群雄割拠な若手SSWシーンの中にあって、バンド演奏のフィジカル的な側面にもフォーカスできるのが、フィリピンをルーツに持つこのJay Somだろう。瑞々しいソングライティングで高い評価を得た前作に続くこの3作目は、彼女の“語り”と同列に “ サウンドの豊かさ”にも耳が行くSSWアルバムだ。歪ませたギターのストロークという90’sオルタナティヴ・ロックの常套句はもちろん、もともと得意としていたブラック・ミュージック由来の横揺れのビートは今作でも登場し、馴染みのバンド・メンバーらによるしなやかで力強いリズムも、長尺のインスト・パートをそつなくこなしている。 加えて、アルバムが進むにつれて段々と朧げになっていく音像とメロディーも、まるで1日の時間をなぞっているようで面白い。(山岡弘明)


11. Jenny Hval - The Practice of Love (Sacred Bones)

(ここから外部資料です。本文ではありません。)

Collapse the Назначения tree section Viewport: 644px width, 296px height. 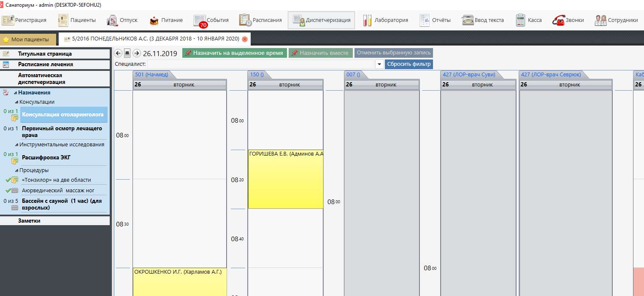16,93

Stella Donnellyも愛読しているという処女小説『Paradise Rot』を上梓したノルウェーの鬼才の最新作は、アートワークを含め嫌悪感を伴うものでありながら、その音像や歌声は耳に心地良く、聴いているうちに脳内麻薬が分泌されていく危険な代物だ。フランス、シンガポール、オーストラリアの女性シンガーたちがそれぞれの国でコーラスを重ねた「Ashes to Ashes」はその極北。イタリアン・プログレ的な展開もあり、Joni Mitchell「Amelia」への回答でもある「Six Red Cannas」を聴いていると、リメイク版『サスペリア』のサウンドトラックはThom Yorkeではなく、彼女が手掛けるべきだったのではないかと思わずにはいられない。(清水祐也)

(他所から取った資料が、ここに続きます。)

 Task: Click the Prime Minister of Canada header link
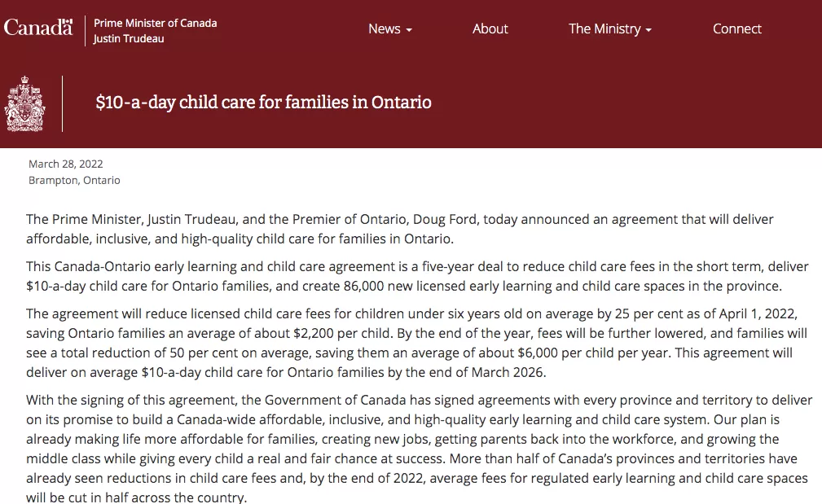click(155, 23)
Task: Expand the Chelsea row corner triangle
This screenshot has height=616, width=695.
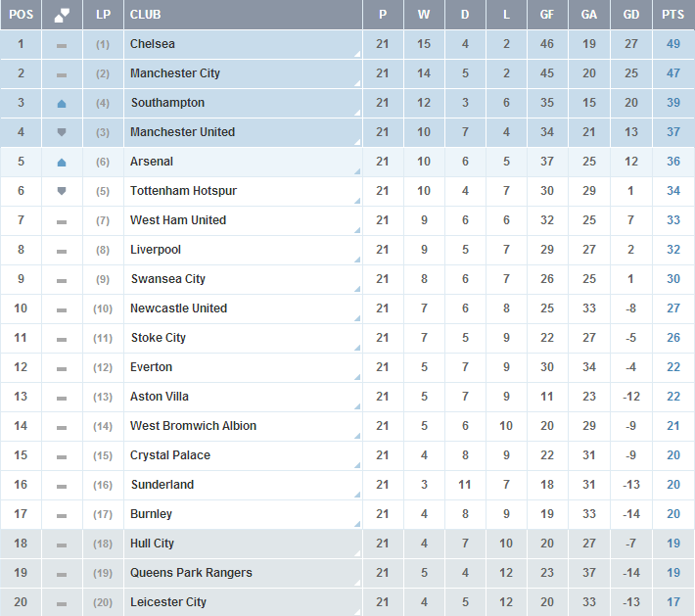Action: pos(356,55)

10. Tyler, The Creator - IGOR (Columbia)


ヒップホップやR&Bをベースに新旧雑多で幅広い音楽性を取り込み、奇妙なサウンドを作り出す本作。KanyeやSolange等の名だたる大物が並んだクレジットの中に、元Smith WesternsのCullen Omoriの名前を見つけて、ニヤリとしたインディー・ファンも多いだろう。「EARFQUAKE」では去らないでくれと懇願し、「Gone Gone/Thank You」では愛がなくなったと歌い、全感情が詰まっているというこの作品の中で、彼は一貫して愛を求め、失うことを恐れているのである。そして彼は最後に元恋人へ「俺たちはまだ友達?」と締めくくるのだ。(栗原葵)


9. Mega Bog - Dolphine (Paradise Of Bachelors)

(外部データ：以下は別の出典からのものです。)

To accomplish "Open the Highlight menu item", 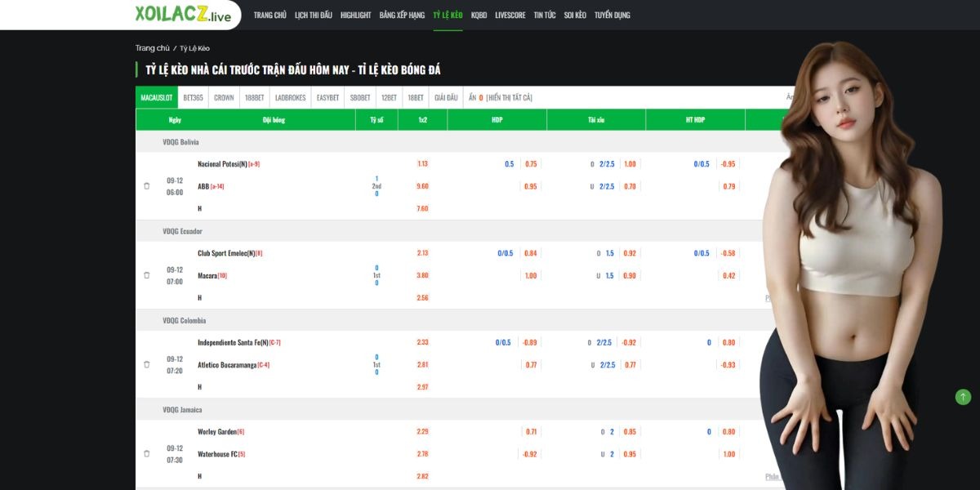I will coord(355,15).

Big ThiefのJames KrivcheniaやHand Habitsらも参加した、シアトル出身のミュージシャンErin Elizabeth Birgyのユニットによる最新作。遥か昔の、人間とは別の進化を辿ったイルカが登場する神話にインスパイアされたという本作は、彼女自身がフェイバリットに挙げるkevin Ayersを思わせるボヘミアンな空気とともに、不思議な生命力に溢れている。カンタベリー風ジャズロックや、サイケ〜 ソフトロック、音響的な意匠を凝らしたフリー・フォークまで、それら多彩な要素を取り入れたアート・ロックな楽曲たちは慎ましい演奏とアレンジながらもとても有機的に響いている。中でも、本作制作中に若くして急逝したAsh Rickliと共作した「Spit in the Eye of the Fire King」の原始的な美しさたるや。(山岡弘明)


8. Vampire Weekend - Father Of The Bride (Columbia)


セルフ・タイトルである彼らのファースト・アルバムから、もうすぐ12年とは感慨深い。ガレージ・ロックとエモばかりを聞いていた高校生の私にとって、ウィットに富んだ歌詞とアフロビートを昇華したキャッチーなサウンド、ギークなルックスも含めて衝撃であり、当時のシーンの象徴的存在であった。そんな彼らの6年ぶり、全18曲の大作となった新譜でも、中心人物Rostamの不在を忘れてしまうほど、そのスタイルは健在。「Harmony Hall」や「Unbearably White」では白人主義、アメリカの現在の不穏な雰囲気への批判を込めているが、彼らのサウンドは春のムードを思わす、祝祭的なポップである。(栗原葵)


7. Aldous Harding - Designer (4AD)


2017年に4ADからリリースした前作がRough Trade Shopの年間ベストに選ばれたニュージーランド出身のSSW、 Aldous Harding。PJ Harveyとの共作/プロデュースで知られるJohn Parishを再び迎えた本作は、ダークで密室的だった前作のサウンド・プロダクションから少しばかり変化し、幾分かアーシーで風通しの良いものになっている。ユーモラスでウィットに富んだ「The Barrel」のMVや抽象的なイメージを伴う歌詞、どこか茫々としたキャラクターはともすると示唆的にも映るが、インタビューで語っているように、彼女自身の創作に対する動きはもっとより感覚的なものらしい。クワイエットな空気に包まれながらも、聴き手にあれやこれやを自由に描かせる、イマジナティヴなパワーに満ちた1枚だ。(山岡弘明)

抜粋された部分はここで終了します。